Reconoce Carlos G. Valles que
este tipo de situaciones de ninguna manera le resultan exageradas, ajenas o
extrañas.
He conocido casos como ése en mi propia experiencia,
demasiados, por desgracia, para considerarlos casos aislados. Santos hombres y
santas mujeres de acendrada virtud y vida modélica que, al llegar a edad
avanzada, pierden por pura decadencia de neuronas el control férreo que había
sostenido sus firmes caracteres, y ante la angustia de quienes los oyen y de la
suya propia dejan escapar una corriente de lenguaje proscrito que parece no
acabar nunca.
A renglón seguido Vallés -y
creo que todos coincidiremos con él- expresa que no quisiera que esto le
sucediera. “No quiero reventar de viejo, si es que llego a serlo; y, aunque no
llegue a viejo, no quiero ir por la vida con la triste carga de resentimientos
escondidos y odios secretos.”
Así pues, este podría ser uno
de lo temas a tratar en los cursos o seminarios que proponemos.
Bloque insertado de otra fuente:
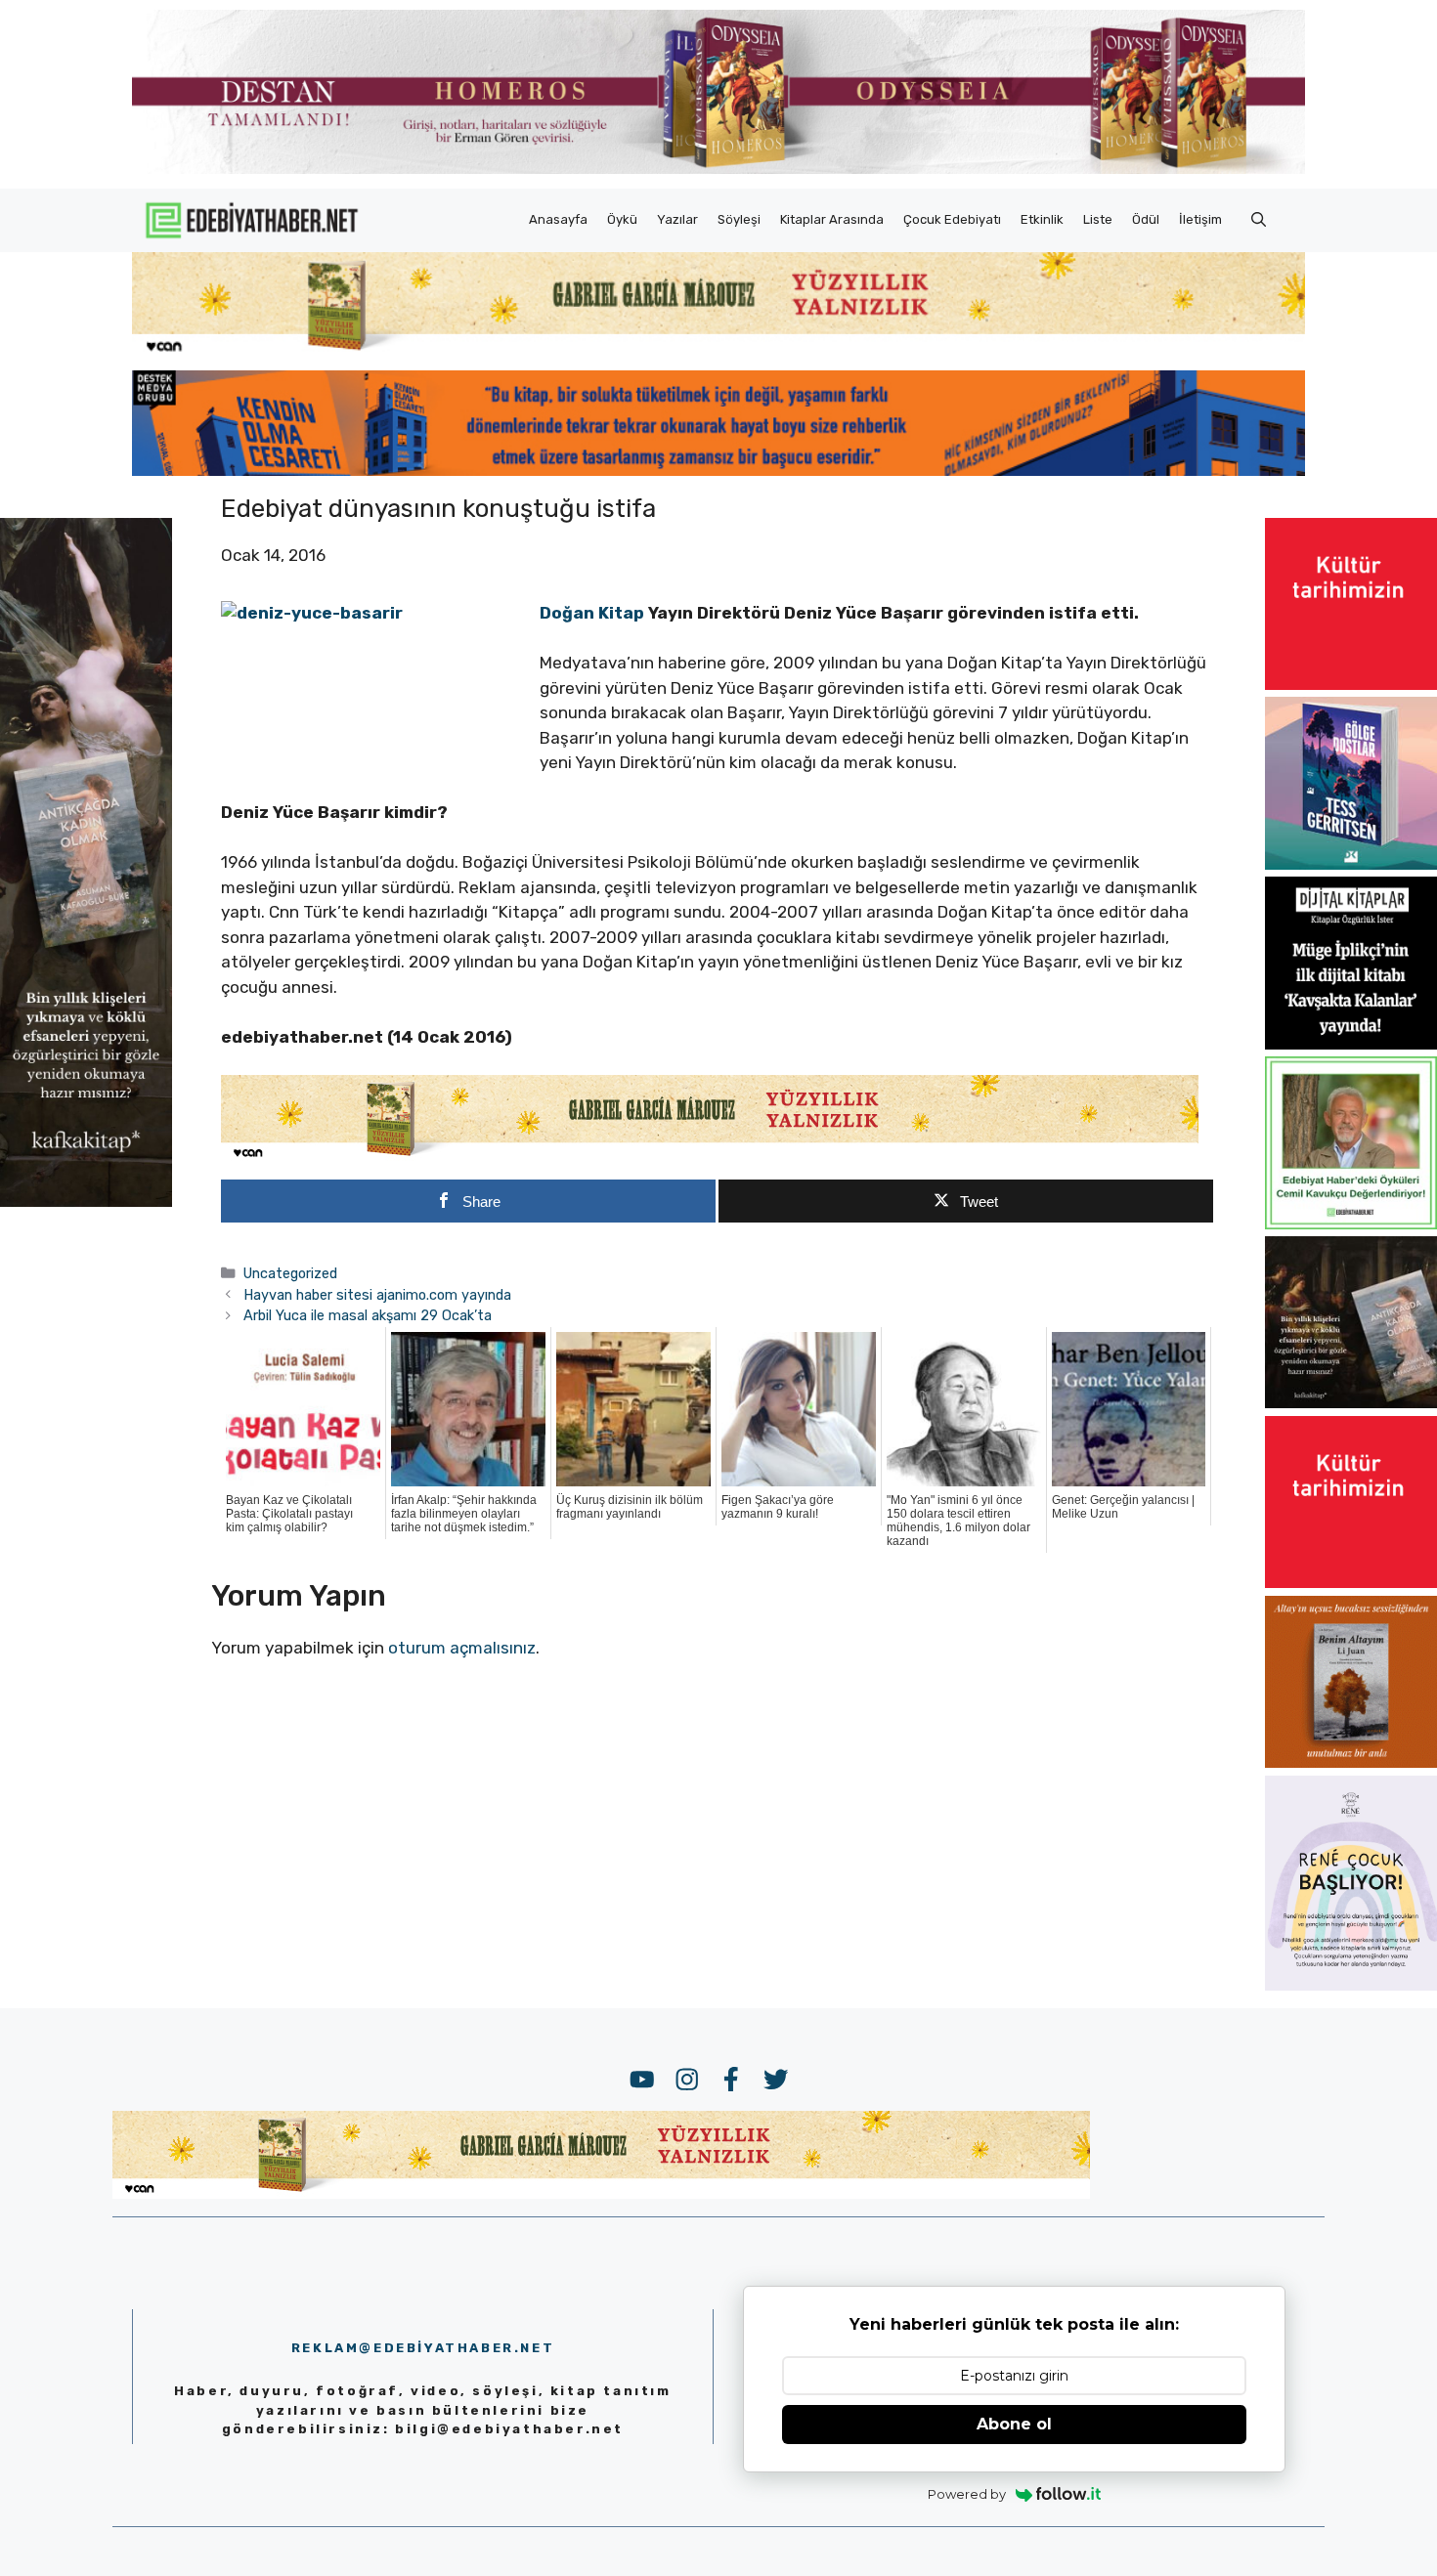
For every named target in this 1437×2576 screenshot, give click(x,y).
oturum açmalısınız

Pero como en
toda instancia educativa de preferencia no sólo hay que plantear el problema, sino
también sugerir alternativas para hacerle frente y Carlos G. Vallés nos ofrece
la suya.
Quiero limpiar rincones, barrer debajo de la alfombra,
ventilar quejas, confesar envidias. Quiero enfrentarme a la mezcla que llevo
dentro, a la bestia y al ángel, al fiel compañero que soy y al mezquino traidor
que también puedo ser, al bienhechor de todos y al orgulloso tirano: que todos
esos caracteres están dentro de mí, y bien lo sé yo. Si me enorgullezco de
conocer el amor, también he de admitir que cedo al odio.
En síntesis: “Sólo si ventilo
mi casa a tiempo, puedo evitar ahogarme en mi propio humo cuando ya sea
demasiado tarde. No quiero morir maldiciendo.”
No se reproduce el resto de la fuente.